EU Commission plans major CBAM exemptions
The European Commission is moving toward exempting 80% of European companies from the Carbon Border Adjustment Mechanism (CBAM), as part of a broader effort to ease regulatory burdens on businesses. This significant adjustment is expected to be included in the Omnibus package, set for release on February 26.
CBAM, introduced in 2021 under the Fit for 55 legislative package, is the EU’s mechanism for applying a carbon price to imported goods from countries with lower environmental standards. It aims to prevent carbon leakage—the relocation of European industries to nations with weaker climate policies—and to encourage global adoption of more ambitious climate measures.
The CBAM regulation took effect on October 1, 2023. Between 2023 and 2025, importing companies must report the carbon emissions embedded in their products, though they are not yet required to pay fees. This is a transition period. Starting in 2026, companies will have to purchase CBAM certificates, linked to the EU Emissions Trading System (ETS) prices, to cover imported carbon emissions. The mechanism applies to high-carbon industries, including iron, steel, cement, aluminum, fertilizers, and electricity.
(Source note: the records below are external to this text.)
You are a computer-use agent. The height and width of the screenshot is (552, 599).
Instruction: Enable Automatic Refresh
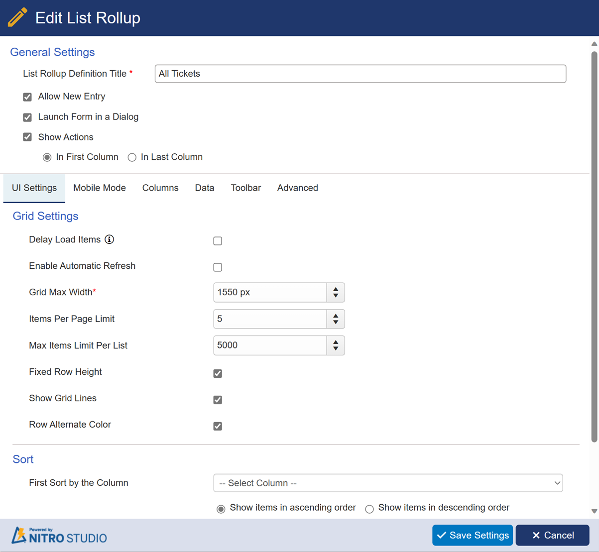point(218,267)
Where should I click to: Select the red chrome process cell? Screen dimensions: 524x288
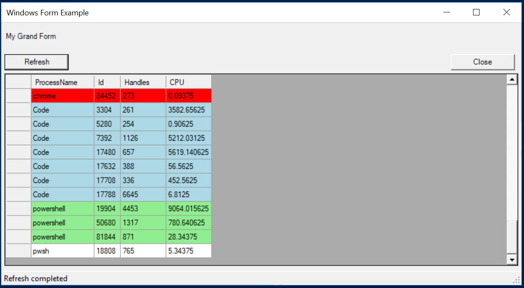pyautogui.click(x=63, y=96)

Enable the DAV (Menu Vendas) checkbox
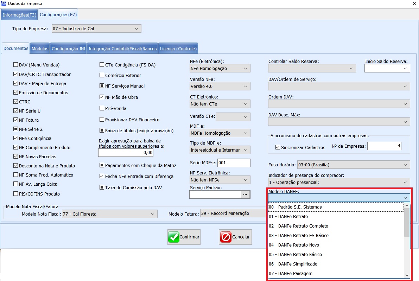(x=15, y=65)
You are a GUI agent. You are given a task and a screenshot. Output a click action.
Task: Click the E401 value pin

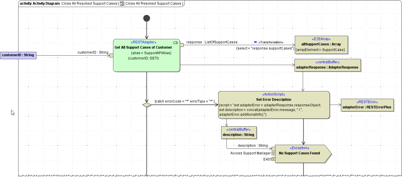point(273,159)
CBAM reform: what is the EU Commission proposing?
The planned revisions to the CBAM regulation, included in the Omnibus package, were revealed by EU Climate Commissioner Wopke Hoekstra.
In an interview with the Financial Times, Hoekstra explained that around 180,000 of the 200,000 companies affected by CBAM would be exempt, as less than 20% of firms account for more than 95% of emissions.
The goal is to reduce administrative burdens and compliance costs, addressing widespread concerns from European businesses about the complexity of green transition regulations, ESG reporting, and due diligence requirements.
“This would not weaken climate objectives in any way but would make life easier for a broad range of businesses,” said Hoekstra.
With all the measures in the Omnibus package, the Commission aims to cut administrative burdens by 25% overall—and by 35% for small businesses.
Industry resistance to CBAM grows
Many EU companies have expressed concerns that CBAM compliance is too costly, with low adherence rates in the preliminary phase. For instance, only 10% of German and Swedish companies have fulfilled their emissions reporting obligations so far.
Meanwhile, the Italian government is also pushing for CBAM reform. Alongside Poland, Austria, and Bulgaria, Italy has launched a joint European initiative to revise the carbon border tax.